Mg-based hydride is considered a promising candidate for hydrogen storage. However, the de-/hydrogenation properties at moderate temperatures have limited its application. In this study, Ag micro-alloying is utilized to improve the hydrogen storage properties of the Mg₈₅Ni₁₅ material. Due to the dissolved Ag atoms in the partial Mg₂Ni lattice, the lamellar Mg–Mg₂Ni eutectic transforms into a fishbone Mg–Mg₂Ni eutectic. The results indicate that the thermodynamics and kinetics of de-/hydrogenation in the Mg₈₅Ni_14.8Ag_0.2 alloy have significantly improved. The hydrogenation capacities at 50, 100, and 175 °C are 1.8, 3.0, and 4.1 wt%, respectively.

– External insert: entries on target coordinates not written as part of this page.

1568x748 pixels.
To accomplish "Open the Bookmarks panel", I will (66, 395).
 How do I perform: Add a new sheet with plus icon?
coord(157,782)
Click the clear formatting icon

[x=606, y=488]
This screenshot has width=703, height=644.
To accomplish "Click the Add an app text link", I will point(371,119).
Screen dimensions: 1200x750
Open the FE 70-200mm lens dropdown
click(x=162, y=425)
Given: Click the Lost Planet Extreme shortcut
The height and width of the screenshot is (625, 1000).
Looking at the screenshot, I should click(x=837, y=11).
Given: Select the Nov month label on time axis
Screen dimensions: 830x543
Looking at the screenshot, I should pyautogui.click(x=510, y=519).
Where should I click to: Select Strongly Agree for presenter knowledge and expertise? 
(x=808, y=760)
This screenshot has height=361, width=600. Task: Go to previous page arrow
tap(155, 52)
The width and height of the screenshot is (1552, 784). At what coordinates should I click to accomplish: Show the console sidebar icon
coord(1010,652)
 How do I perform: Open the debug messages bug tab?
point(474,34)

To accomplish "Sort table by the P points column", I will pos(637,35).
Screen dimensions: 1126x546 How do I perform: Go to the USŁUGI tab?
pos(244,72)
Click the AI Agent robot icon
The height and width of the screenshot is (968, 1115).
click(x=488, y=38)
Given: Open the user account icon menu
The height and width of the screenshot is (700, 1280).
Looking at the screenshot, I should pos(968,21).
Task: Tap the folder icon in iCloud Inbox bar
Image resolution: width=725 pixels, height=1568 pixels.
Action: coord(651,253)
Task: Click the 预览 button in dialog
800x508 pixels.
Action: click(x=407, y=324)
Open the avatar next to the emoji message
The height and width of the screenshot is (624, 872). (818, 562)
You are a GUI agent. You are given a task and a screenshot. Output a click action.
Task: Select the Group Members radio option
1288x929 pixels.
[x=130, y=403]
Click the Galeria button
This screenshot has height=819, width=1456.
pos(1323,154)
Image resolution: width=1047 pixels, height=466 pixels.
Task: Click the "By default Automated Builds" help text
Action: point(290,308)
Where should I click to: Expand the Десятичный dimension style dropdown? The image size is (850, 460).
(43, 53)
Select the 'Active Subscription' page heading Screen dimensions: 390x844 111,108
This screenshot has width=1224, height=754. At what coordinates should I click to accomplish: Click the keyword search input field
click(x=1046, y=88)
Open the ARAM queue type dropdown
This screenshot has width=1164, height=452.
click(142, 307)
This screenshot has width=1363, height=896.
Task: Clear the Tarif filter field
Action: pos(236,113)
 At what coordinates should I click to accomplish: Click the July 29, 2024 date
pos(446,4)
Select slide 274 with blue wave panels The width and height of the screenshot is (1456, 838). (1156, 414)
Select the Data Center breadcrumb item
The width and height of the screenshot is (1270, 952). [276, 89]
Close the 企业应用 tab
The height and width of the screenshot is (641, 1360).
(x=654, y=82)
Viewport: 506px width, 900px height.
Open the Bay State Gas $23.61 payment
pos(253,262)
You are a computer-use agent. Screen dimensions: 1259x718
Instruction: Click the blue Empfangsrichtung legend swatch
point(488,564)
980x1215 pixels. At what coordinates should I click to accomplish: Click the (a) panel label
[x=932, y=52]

The Mg₈₅Ni_14.8Ag_0.2 hydride starts to decompose only at 178 °C. Owing to the doping of 0.2 at% Ag, the activation energy for dehydrogenation is reduced from 110.6 kJ mol⁻¹ of the Mg₈₅Ni₁₅ hydride to 89.4 kJ mol⁻¹. The dehydrogenation enthalpy value decreases to 65.6 kJ mol⁻¹, and the corresponding platform pressure increases slightly. The optimized thermodynamic properties of dehydrogenation are attributed to the substitution of partial Ni atoms with Ag atoms in Mg₂Ni. This leads to the formation of unstable Ag–H bonds, and the breaking of these bonds results in the instability of the Mg₂Ni(Ag)H₄. The desorption of Mg₂Ni(Ag)H₄ further promotes the decomposition of MgH₂. In addition, the increased lattice spacing provides a wider channel for the transport of H atoms, which explains the improvement in hydrogen de-/absorption kinetics.